The documentary carries interviews with four of the ‘Winton Children’ as they returned to Stoke-on-Trent 70 years after they were rescued from their war-torn homeland and brought to the Penkhull Children’s Homes in the Potteries.
There is also rare footage from the Stephen Spielberg Film and Video Archive based at the United States Holocaust Memorial Museum along with archive material from the Winton Children and Penkhull historian Richard Talbot.
Sir Nicholas Winton is thought to have saved 669 children from Prague as the Nazi’s swept through Czechoslovakia.

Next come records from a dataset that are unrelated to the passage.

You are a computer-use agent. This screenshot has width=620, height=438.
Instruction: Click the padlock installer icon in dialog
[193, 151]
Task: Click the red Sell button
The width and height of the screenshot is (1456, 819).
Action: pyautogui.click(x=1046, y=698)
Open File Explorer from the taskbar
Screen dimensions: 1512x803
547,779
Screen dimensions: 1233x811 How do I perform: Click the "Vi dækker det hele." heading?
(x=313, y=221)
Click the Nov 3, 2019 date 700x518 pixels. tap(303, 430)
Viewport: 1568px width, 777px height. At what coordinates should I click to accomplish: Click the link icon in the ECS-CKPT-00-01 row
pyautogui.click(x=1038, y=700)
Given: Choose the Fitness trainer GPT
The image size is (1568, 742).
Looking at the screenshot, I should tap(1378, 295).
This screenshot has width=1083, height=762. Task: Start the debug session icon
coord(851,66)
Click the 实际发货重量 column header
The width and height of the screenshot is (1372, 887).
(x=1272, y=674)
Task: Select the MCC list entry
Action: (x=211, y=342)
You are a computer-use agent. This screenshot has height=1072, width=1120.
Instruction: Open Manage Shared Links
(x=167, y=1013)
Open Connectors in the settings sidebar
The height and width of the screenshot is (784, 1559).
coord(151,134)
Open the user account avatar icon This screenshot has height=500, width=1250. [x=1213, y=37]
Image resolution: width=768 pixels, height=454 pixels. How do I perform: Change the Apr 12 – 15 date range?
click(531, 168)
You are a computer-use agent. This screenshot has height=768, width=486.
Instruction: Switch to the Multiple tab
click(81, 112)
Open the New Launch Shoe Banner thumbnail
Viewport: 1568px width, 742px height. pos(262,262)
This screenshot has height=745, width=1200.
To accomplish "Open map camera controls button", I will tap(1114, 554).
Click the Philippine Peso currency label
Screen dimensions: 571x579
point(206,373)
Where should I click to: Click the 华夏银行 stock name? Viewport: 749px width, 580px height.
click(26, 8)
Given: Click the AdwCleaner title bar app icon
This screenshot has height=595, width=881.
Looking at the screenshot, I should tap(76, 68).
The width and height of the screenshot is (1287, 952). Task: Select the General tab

“Winton masterminded safe passage to children who would otherwise have faced incarceration in concentration camps and almost certain death. His story did not emerge for many years but he is now known as the British Schindler,” said Mike McDonald of Inspired Film and Video.
“It was a privilege for us all at Inspired to be involved in making this important history documentary. We were able to capture the emotions and hear the reminisces of the four Winton Children as they returned to Stoke-on-Trent for the film, which also features Sir Nicholas’ daughter, Barbara, and Lord Alf Dubs, a Winton child who has had a distinguished political career.
“We were also able to interview Ruth Smeeth MP (Stoke-on-Trent North) and well-known local historian Fred Hughes.”
Wednesday’s screening is hosted by Ray Johnson MBE, Director of the Staffordshire Film Archive.
Doors at the College Road venue open at 7pm, with the film commencing at 7.45pm.